An angry old man and a kind woman rancher

Last week I drove to the Chimacum area to find a place to paint. I found beautiful barns and farmhouses set in a valley surrounded by forests.
It was early morning with strong shadows. I set up my easel on the shoulder of the road and made a pencil sketch of a house across a field on the far side of the road. When I saw a man come out of the house and drive his tractor across the field toward me, I thought he was coming to exchange pleasantries with me. Most people are happy to see artists. Not this fellow.
“What the hell are you doing?? he yelled as he came near. I said, “I’m going to make a painting of your house.” He said, “The hell you are. You get out of here. We have enough robo-calls as it is. Get the hell out of here!”
I said, “You don’t want me to make a painting of your house?” He said with venom, “No! Get the hell out of here.” So I did. I packed up my easel and drove away.
I knew that he had no right to make me leave my place by the roadside. State law allows anyone to take photos or make paintings from a public road. But I wasn’t about to try to get in an argument with a man who was apoplectic with rage. Later it occurred to me that he might have had a gun.
I drove down the road and found a sprawling barn on a hill that just begged to be painted.

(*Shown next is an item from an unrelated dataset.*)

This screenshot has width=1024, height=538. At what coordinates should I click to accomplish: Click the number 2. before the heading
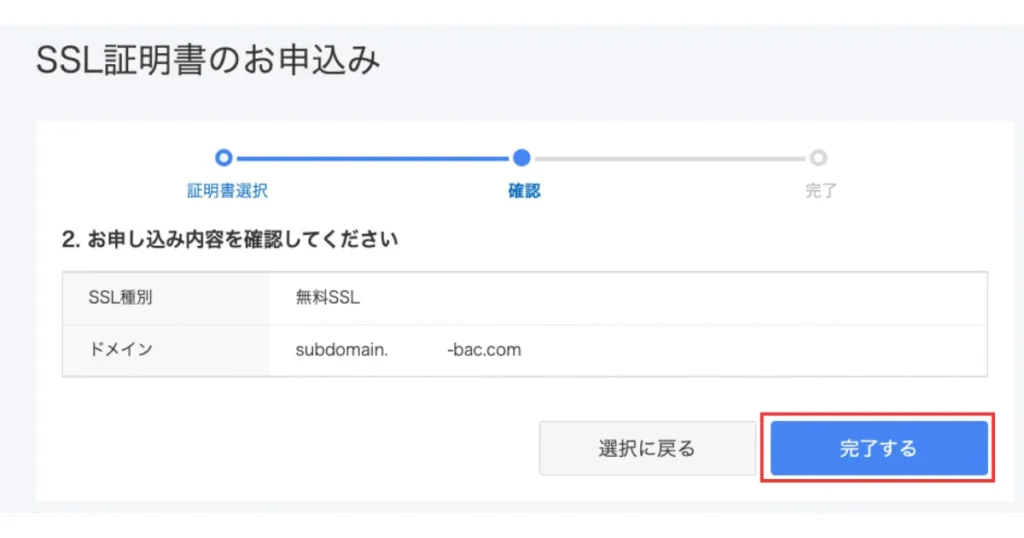pyautogui.click(x=71, y=240)
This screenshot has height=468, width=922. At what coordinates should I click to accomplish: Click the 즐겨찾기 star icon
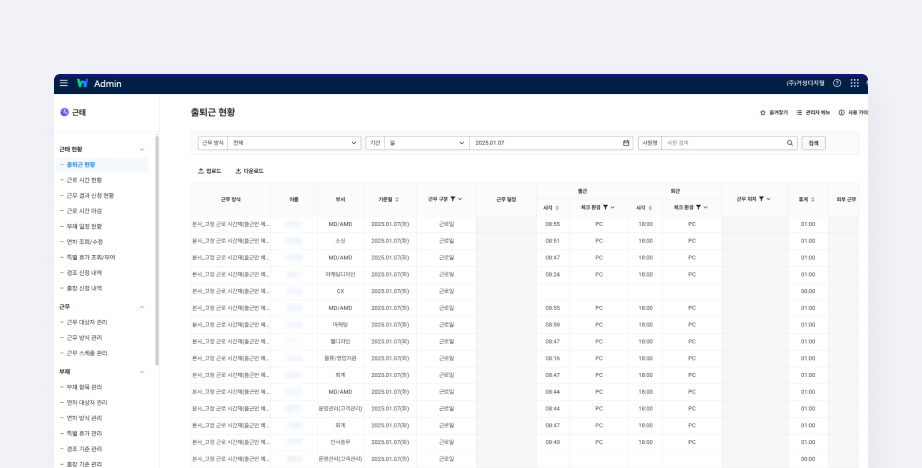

So I got out of the car and set up my easel again. A pickup from the farm came out to see what I was doing, but this time it was a woman rancher in a denim shirt and jeans, maybe in her fifties. She asked about my painting and said she’d love to see what I came up with. “I have to go to town but you’re welcome to paint anywhere you want,” she said. What a contrast.
So I made this quick watercolor sketch of the barn and one of her cows. She said the cow was just about ready to give birth to a calf.